_TASK_: The reply must consist of the entire listing, reproduced exactly.

_RECORDS SHOWN_:
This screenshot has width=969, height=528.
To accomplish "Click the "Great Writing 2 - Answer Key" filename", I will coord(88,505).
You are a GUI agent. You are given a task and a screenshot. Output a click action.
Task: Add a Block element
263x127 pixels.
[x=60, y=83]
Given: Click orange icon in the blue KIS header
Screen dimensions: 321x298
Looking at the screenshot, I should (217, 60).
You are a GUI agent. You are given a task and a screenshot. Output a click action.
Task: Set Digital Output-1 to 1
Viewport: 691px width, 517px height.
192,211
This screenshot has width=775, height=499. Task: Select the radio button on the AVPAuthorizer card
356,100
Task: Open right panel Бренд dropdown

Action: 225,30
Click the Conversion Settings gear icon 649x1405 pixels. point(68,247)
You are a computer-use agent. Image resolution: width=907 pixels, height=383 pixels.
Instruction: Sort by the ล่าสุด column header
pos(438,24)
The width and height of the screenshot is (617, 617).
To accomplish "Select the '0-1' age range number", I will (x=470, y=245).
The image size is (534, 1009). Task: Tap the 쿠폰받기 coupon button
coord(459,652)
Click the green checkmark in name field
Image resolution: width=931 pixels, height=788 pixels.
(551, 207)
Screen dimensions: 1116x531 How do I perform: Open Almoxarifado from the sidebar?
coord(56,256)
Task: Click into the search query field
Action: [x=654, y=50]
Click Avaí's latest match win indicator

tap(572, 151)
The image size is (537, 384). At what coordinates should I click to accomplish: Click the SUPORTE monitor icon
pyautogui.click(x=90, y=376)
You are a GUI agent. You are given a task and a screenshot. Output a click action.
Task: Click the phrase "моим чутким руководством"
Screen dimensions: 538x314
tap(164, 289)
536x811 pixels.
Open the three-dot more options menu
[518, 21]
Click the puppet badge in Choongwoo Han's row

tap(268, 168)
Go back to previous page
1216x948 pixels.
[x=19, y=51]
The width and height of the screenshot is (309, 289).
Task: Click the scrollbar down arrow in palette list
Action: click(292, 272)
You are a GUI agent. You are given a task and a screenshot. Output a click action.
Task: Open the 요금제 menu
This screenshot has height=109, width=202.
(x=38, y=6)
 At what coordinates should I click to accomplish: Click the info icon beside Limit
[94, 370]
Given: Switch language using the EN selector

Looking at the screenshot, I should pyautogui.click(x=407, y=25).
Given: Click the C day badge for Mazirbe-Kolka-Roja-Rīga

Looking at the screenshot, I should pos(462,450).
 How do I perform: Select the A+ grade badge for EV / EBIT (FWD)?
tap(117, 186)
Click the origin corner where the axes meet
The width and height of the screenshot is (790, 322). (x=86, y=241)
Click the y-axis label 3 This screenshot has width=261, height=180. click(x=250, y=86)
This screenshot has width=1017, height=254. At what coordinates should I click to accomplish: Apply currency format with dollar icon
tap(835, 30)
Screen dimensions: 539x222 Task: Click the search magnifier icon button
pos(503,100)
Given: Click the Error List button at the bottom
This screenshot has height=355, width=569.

_COMPLETED EXERCISE_:
This screenshot has width=969, height=528.
To accomplish "Click the "Great Writing 2 - Answer Key" filename", I will coord(88,505).
You are a GUI agent. You are given a task and a screenshot. Output a click action.
Task: Add a Block element
263x127 pixels.
[x=60, y=83]
Given: Click orange icon in the blue KIS header
Screen dimensions: 321x298
Looking at the screenshot, I should (217, 60).
You are a GUI agent. You are given a task and a screenshot. Output a click action.
Task: Set Digital Output-1 to 1
Viewport: 691px width, 517px height.
192,211
This screenshot has width=775, height=499. Task: Select the radio button on the AVPAuthorizer card
356,100
Task: Open right panel Бренд dropdown

Action: 225,30
Click the Conversion Settings gear icon 649x1405 pixels. point(68,247)
You are a computer-use agent. Image resolution: width=907 pixels, height=383 pixels.
Instruction: Sort by the ล่าสุด column header
pos(438,24)
The width and height of the screenshot is (617, 617).
To accomplish "Select the '0-1' age range number", I will (x=470, y=245).
The image size is (534, 1009). Task: Tap the 쿠폰받기 coupon button
coord(459,652)
Click the green checkmark in name field
Image resolution: width=931 pixels, height=788 pixels.
(551, 207)
Screen dimensions: 1116x531 How do I perform: Open Almoxarifado from the sidebar?
coord(56,256)
Task: Click into the search query field
Action: [x=654, y=50]
Click Avaí's latest match win indicator

tap(572, 151)
The image size is (537, 384). At what coordinates should I click to accomplish: Click the SUPORTE monitor icon
pyautogui.click(x=90, y=376)
You are a GUI agent. You are given a task and a screenshot. Output a click action.
Task: Click the phrase "моим чутким руководством"
Screen dimensions: 538x314
tap(164, 289)
536x811 pixels.
Open the three-dot more options menu
[518, 21]
Click the puppet badge in Choongwoo Han's row

tap(268, 168)
Go back to previous page
1216x948 pixels.
[x=19, y=51]
The width and height of the screenshot is (309, 289).
Task: Click the scrollbar down arrow in palette list
Action: click(292, 272)
You are a GUI agent. You are given a task and a screenshot. Output a click action.
Task: Open the 요금제 menu
This screenshot has height=109, width=202.
(x=38, y=6)
 At what coordinates should I click to accomplish: Click the info icon beside Limit
[94, 370]
Given: Switch language using the EN selector

Looking at the screenshot, I should pyautogui.click(x=407, y=25).
Given: Click the C day badge for Mazirbe-Kolka-Roja-Rīga

Looking at the screenshot, I should pos(462,450).
 How do I perform: Select the A+ grade badge for EV / EBIT (FWD)?
tap(117, 186)
Click the origin corner where the axes meet
The width and height of the screenshot is (790, 322). (x=86, y=241)
Click the y-axis label 3 This screenshot has width=261, height=180. click(x=250, y=86)
This screenshot has width=1017, height=254. At what coordinates should I click to accomplish: Apply currency format with dollar icon
tap(835, 30)
Screen dimensions: 539x222 Task: Click the search magnifier icon button
pos(503,100)
Given: Click the Error List button at the bottom
This screenshot has height=355, width=569.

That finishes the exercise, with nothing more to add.